» Your objective
Every line in the records below between the one holding "Image resolution: width=895" and the one holding "Task: Open 購買記錄 from the sidebar", inclusive, is to be set down exactly; all other lines are to be left out.

Stored items
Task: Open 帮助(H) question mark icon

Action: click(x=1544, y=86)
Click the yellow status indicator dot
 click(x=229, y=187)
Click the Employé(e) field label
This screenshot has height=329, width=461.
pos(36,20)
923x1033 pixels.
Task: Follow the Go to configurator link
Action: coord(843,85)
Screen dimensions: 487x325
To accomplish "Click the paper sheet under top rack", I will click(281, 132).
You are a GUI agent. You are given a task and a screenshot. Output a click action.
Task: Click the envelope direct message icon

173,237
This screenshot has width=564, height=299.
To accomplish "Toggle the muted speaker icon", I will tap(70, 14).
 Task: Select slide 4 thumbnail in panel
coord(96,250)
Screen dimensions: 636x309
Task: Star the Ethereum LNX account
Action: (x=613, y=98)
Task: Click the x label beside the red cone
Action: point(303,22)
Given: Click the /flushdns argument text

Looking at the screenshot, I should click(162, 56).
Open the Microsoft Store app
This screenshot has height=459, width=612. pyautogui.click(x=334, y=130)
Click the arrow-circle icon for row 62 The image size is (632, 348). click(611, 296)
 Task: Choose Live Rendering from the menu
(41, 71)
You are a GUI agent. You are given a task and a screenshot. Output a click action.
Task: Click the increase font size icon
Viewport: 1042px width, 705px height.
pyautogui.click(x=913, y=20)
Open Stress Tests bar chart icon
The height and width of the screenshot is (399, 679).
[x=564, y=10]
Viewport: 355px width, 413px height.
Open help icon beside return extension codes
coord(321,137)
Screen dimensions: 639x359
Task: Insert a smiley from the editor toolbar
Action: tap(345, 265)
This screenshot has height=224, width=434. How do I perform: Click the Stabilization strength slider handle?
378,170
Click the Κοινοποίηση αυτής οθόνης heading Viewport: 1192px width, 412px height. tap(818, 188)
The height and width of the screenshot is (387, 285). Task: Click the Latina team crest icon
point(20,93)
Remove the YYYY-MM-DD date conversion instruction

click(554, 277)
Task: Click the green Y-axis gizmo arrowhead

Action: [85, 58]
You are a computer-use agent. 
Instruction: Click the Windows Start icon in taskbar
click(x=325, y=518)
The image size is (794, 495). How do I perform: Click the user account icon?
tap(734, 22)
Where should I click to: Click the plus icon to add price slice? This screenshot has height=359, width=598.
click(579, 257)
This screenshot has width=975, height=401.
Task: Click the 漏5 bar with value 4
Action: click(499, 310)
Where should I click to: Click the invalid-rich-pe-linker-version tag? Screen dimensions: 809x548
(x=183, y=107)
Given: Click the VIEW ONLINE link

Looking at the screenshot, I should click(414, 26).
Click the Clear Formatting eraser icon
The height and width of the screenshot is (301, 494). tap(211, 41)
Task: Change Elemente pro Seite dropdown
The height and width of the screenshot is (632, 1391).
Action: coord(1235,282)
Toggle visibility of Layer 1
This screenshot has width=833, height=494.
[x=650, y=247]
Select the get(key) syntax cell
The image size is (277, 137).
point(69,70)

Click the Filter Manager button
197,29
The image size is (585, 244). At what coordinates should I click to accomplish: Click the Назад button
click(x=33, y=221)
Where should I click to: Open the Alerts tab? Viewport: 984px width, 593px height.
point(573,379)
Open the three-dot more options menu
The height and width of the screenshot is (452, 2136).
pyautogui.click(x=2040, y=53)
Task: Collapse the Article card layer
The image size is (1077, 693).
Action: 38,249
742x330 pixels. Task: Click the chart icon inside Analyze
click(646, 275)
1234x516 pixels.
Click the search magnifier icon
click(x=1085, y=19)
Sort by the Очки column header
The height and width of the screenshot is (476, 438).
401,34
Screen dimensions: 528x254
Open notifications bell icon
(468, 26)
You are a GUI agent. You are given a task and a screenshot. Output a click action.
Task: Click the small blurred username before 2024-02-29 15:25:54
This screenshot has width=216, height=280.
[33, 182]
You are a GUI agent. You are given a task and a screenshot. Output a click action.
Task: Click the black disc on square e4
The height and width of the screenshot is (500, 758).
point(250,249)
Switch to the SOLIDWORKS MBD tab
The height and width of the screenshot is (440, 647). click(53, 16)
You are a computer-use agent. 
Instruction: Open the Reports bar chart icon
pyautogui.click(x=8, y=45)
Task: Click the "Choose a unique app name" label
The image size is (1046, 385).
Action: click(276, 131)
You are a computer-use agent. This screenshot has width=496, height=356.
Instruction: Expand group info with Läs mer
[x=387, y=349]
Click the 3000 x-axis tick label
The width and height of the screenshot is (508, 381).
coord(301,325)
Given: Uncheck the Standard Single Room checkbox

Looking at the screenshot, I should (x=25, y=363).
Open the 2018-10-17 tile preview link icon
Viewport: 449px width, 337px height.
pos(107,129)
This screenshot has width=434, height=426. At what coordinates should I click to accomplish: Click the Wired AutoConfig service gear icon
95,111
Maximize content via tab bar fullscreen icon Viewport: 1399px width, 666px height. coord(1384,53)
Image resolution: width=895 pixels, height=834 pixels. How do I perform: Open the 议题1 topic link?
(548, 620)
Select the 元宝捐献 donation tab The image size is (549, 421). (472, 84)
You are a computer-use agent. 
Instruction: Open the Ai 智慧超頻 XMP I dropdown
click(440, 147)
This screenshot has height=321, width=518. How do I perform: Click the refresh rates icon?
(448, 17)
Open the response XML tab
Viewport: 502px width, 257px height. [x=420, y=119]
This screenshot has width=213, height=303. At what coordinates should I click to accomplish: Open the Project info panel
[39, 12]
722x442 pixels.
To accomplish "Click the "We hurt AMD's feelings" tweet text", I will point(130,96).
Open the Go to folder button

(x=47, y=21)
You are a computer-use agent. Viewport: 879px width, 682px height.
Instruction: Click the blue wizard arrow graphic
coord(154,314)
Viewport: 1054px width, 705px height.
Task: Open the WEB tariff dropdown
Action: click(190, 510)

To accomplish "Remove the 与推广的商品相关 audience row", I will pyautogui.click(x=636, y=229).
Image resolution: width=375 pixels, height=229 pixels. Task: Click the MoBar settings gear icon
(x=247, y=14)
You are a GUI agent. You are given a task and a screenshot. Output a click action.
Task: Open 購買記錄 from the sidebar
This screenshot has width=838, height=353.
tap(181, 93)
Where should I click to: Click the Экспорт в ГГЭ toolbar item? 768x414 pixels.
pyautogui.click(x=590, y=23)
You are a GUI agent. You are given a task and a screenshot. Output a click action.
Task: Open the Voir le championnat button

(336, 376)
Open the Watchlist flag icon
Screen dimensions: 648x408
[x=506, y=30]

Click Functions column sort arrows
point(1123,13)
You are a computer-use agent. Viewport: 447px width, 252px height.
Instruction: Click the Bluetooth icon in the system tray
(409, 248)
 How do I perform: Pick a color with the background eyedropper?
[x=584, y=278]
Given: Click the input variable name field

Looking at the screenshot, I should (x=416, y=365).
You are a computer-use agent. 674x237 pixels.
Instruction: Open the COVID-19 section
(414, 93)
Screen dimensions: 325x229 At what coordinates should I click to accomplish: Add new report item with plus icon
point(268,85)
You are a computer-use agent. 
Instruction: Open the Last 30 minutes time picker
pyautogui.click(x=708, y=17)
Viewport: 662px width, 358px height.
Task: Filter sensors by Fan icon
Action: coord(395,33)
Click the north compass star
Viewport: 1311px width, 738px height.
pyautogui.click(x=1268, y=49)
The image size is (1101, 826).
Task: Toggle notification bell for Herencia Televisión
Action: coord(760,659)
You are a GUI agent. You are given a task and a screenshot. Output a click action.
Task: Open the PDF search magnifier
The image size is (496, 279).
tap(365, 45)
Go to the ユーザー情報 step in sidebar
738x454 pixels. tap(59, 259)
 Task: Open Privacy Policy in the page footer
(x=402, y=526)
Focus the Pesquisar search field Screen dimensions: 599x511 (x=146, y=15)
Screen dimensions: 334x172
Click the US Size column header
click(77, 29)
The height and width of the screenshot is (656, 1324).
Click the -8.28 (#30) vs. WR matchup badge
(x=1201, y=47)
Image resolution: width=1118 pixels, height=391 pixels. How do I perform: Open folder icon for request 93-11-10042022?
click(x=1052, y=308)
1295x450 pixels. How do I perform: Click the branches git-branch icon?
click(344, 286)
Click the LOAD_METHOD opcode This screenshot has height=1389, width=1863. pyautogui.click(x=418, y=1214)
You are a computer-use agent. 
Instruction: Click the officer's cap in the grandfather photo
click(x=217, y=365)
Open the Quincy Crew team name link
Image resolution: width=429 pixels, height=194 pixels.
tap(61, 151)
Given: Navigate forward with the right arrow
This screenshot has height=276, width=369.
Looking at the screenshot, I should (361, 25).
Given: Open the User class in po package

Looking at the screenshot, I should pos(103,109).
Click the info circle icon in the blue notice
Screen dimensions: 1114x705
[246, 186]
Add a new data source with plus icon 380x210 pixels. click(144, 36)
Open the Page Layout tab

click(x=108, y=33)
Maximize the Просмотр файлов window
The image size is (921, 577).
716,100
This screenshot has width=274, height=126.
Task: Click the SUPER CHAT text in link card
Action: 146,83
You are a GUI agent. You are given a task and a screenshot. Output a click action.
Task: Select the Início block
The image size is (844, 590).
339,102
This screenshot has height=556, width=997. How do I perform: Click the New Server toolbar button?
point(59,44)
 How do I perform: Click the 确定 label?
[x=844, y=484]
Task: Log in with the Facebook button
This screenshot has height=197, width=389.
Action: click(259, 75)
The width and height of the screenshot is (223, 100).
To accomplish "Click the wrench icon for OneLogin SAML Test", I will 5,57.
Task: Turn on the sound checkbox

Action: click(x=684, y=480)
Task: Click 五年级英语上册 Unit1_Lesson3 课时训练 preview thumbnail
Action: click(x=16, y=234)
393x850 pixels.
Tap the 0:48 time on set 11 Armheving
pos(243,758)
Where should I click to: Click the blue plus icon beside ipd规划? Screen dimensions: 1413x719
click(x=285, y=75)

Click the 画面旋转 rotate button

» Result below
Image resolution: width=895 pixels, height=834 pixels. How do I perform: Open the 议题1 topic link?
(548, 620)
Select the 元宝捐献 donation tab The image size is (549, 421). (472, 84)
You are a computer-use agent. 
Instruction: Open the Ai 智慧超頻 XMP I dropdown
click(440, 147)
This screenshot has height=321, width=518. How do I perform: Click the refresh rates icon?
(448, 17)
Open the response XML tab
Viewport: 502px width, 257px height. [x=420, y=119]
This screenshot has width=213, height=303. At what coordinates should I click to accomplish: Open the Project info panel
[39, 12]
722x442 pixels.
To accomplish "Click the "We hurt AMD's feelings" tweet text", I will point(130,96).
Open the Go to folder button

(x=47, y=21)
You are a computer-use agent. Viewport: 879px width, 682px height.
Instruction: Click the blue wizard arrow graphic
coord(154,314)
Viewport: 1054px width, 705px height.
Task: Open the WEB tariff dropdown
Action: click(190, 510)

To accomplish "Remove the 与推广的商品相关 audience row", I will pyautogui.click(x=636, y=229).
Image resolution: width=375 pixels, height=229 pixels. Task: Click the MoBar settings gear icon
(x=247, y=14)
You are a GUI agent. You are given a task and a screenshot. Output a click action.
Task: Open 購買記錄 from the sidebar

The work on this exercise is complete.